### PROBLEM STATEMENT
In the data below, rewrite the part that opens with the line containing "At what coordinates" and closes with the line containing "Looking at the" as a numbered list, with both of those lines included and blank lines omitted. Leave the pictures out of the answer.

--- START RECORDS TO USE ---

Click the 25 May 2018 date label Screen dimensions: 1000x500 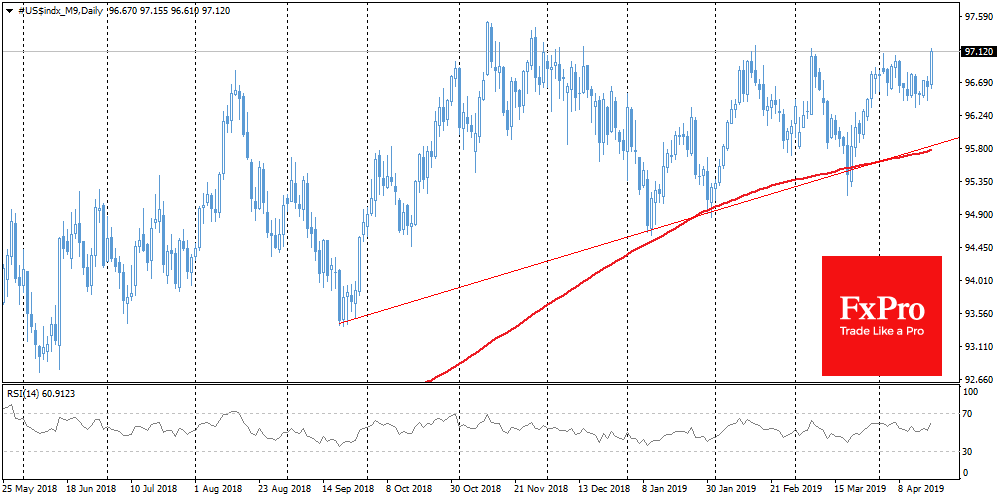pos(28,491)
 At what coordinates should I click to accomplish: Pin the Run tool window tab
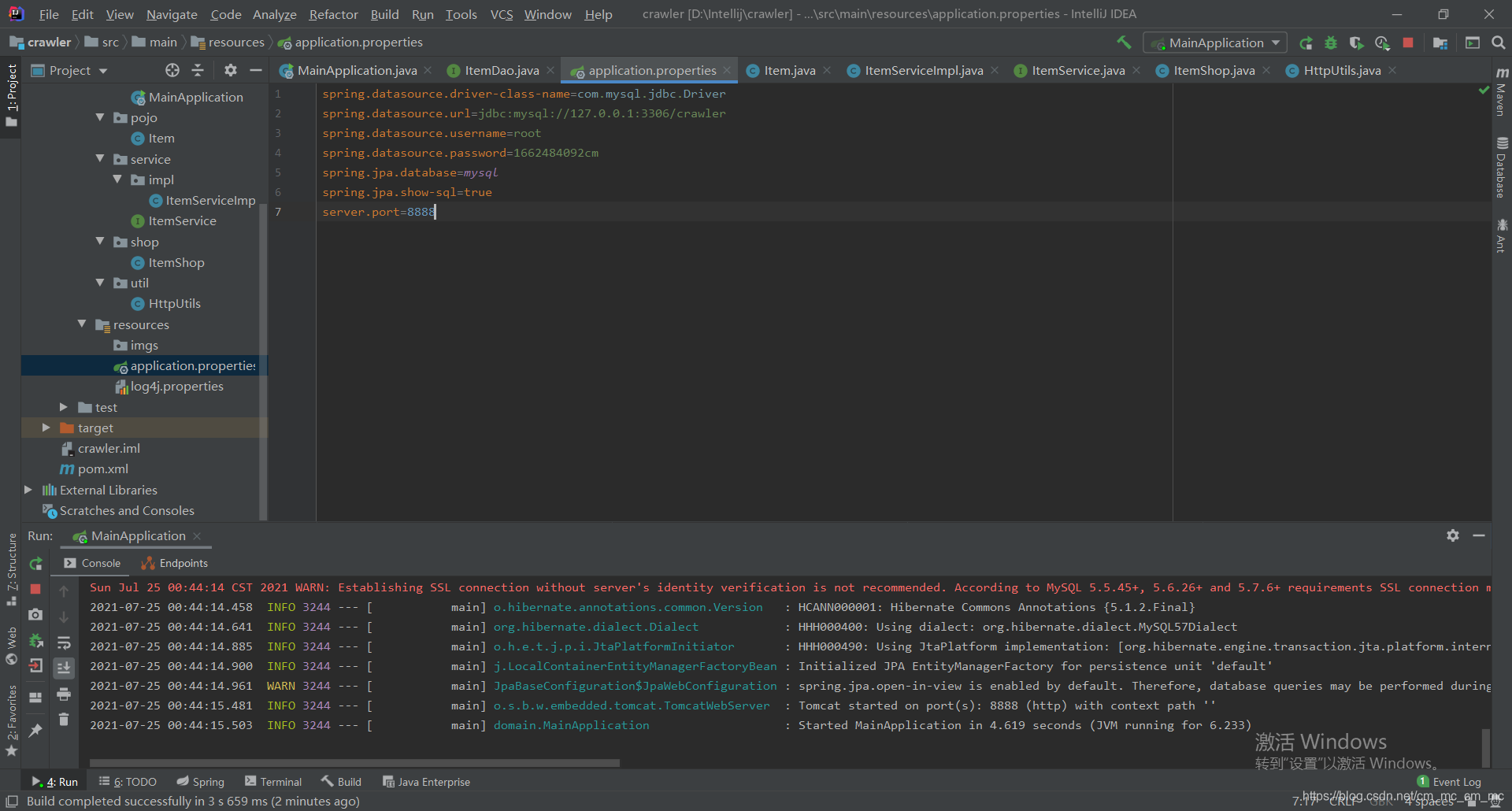35,730
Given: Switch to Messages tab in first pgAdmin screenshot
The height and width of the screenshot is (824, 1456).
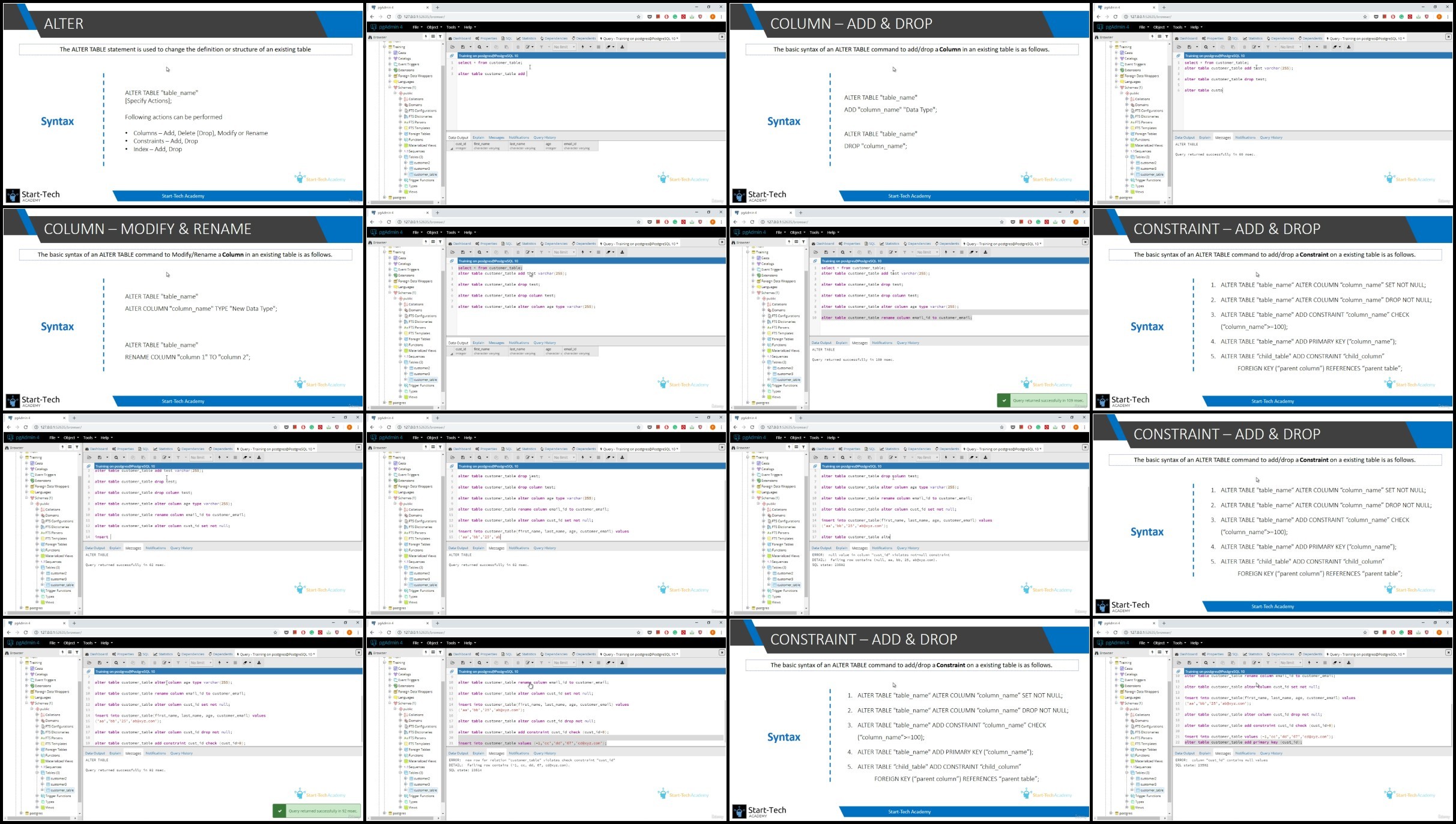Looking at the screenshot, I should (496, 137).
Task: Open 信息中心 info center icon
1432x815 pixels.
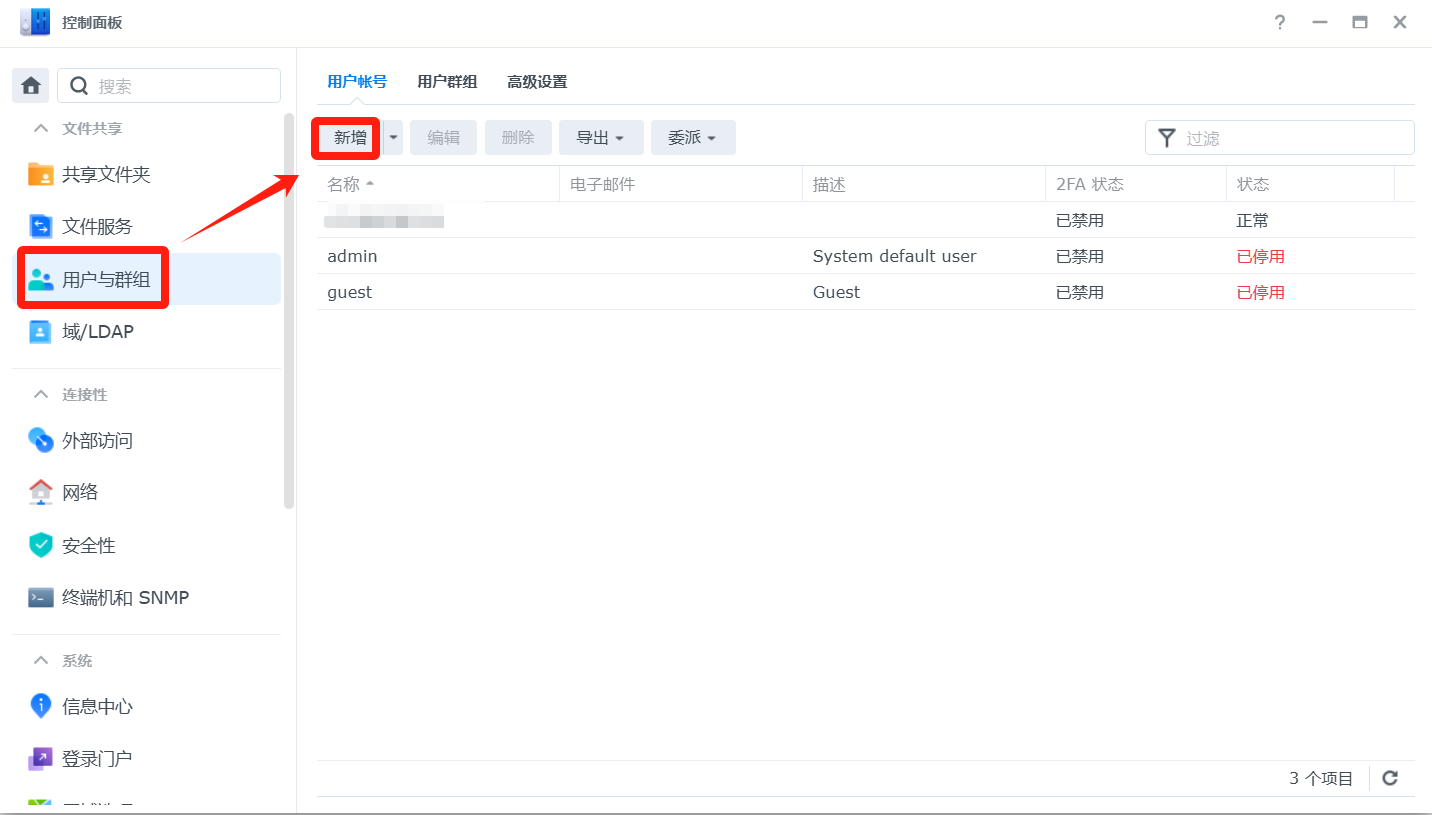Action: point(41,706)
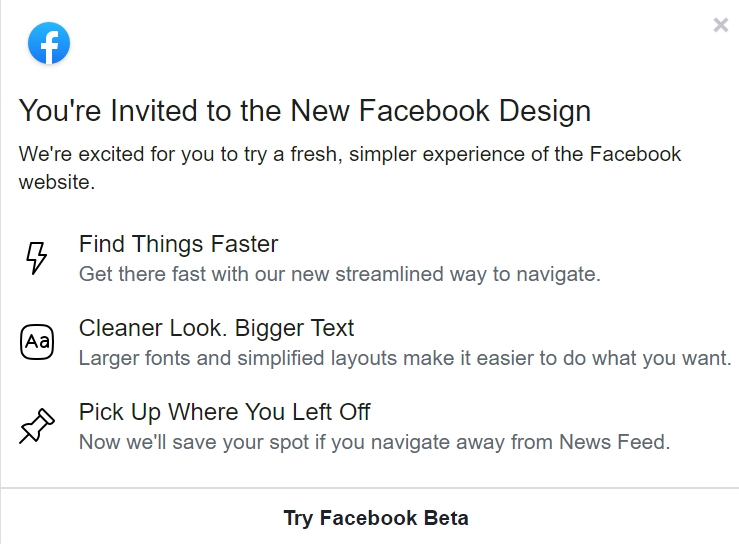Viewport: 739px width, 544px height.
Task: Select the "Pick Up Where You Left Off" heading
Action: 224,412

--- END RECORDS TO USE ---

### FULL ANSWER
1.  At what coordinates should I click to accomplish: Pin the Run tool window tab
2. 35,730
3. Given: Switch to Messages tab in first pgAdmin screenshot
4. The height and width of the screenshot is (824, 1456).
5. Looking at the screenshot, I should (496, 137).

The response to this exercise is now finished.